BACKGROUND: Regulatory and clinical decisions involving health technologies require judgements about relative importance of their expected benefits and risks. We sought to quantify heart-failure patients' acceptance of therapeutic risks in exchange for improved effectiveness with implantable devices. METHODS: Individuals with heart failure recruited from a national web panel or academic medical center completed a web-based discrete-choice experiment survey in which they were randomized to one of 40 blocks of 8 experimentally controlled choice questions comprised of 2 device scenarios and a no-device scenario.
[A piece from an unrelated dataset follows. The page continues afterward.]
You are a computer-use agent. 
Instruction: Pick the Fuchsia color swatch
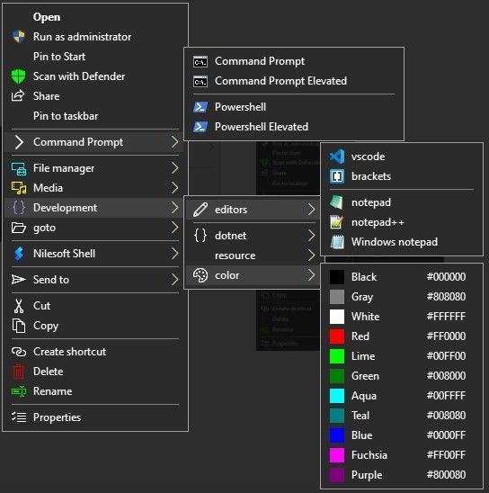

Device scenarios offered an additional year of physical functioning equivalent to New York Heart Association class III or a year with improved (ie, class II) symptoms, or both, with 30-day mortality risks ranging from 0% to 15%, in-hospital complication risks ranging from 0% to 40%, and a remote adjustment device feature. Logit-based regression models fit participants' choices as a function of health outcomes, risks and remote adjustment. RESULTS: Latent-class analysis of 613 participants (mean age, 65; 49% female) revealed that two-thirds were best represented by a pro-device, more risk-tolerant class, accepting up to 9% (95% CI, 7%-11%) absolute risk of device-associated mortality for a one-year gain in improved functioning (New York Heart Association class II). Approximately 20% were best represented by a less risk-tolerant class, accepting a maximum device-associated mortality risk of 3% (95% CI, 1%-4%) for the same benefit. The remaining class had strong antidevice preferences, thus maximum-acceptable risk was not calculated. CONCLUSIONS: Quantitative evidence on benefit-risk tradeoffs for implantable heart-failure device profiles may facilitate incorporating patients' views during product development, regulatory decision-making, and clinical practice.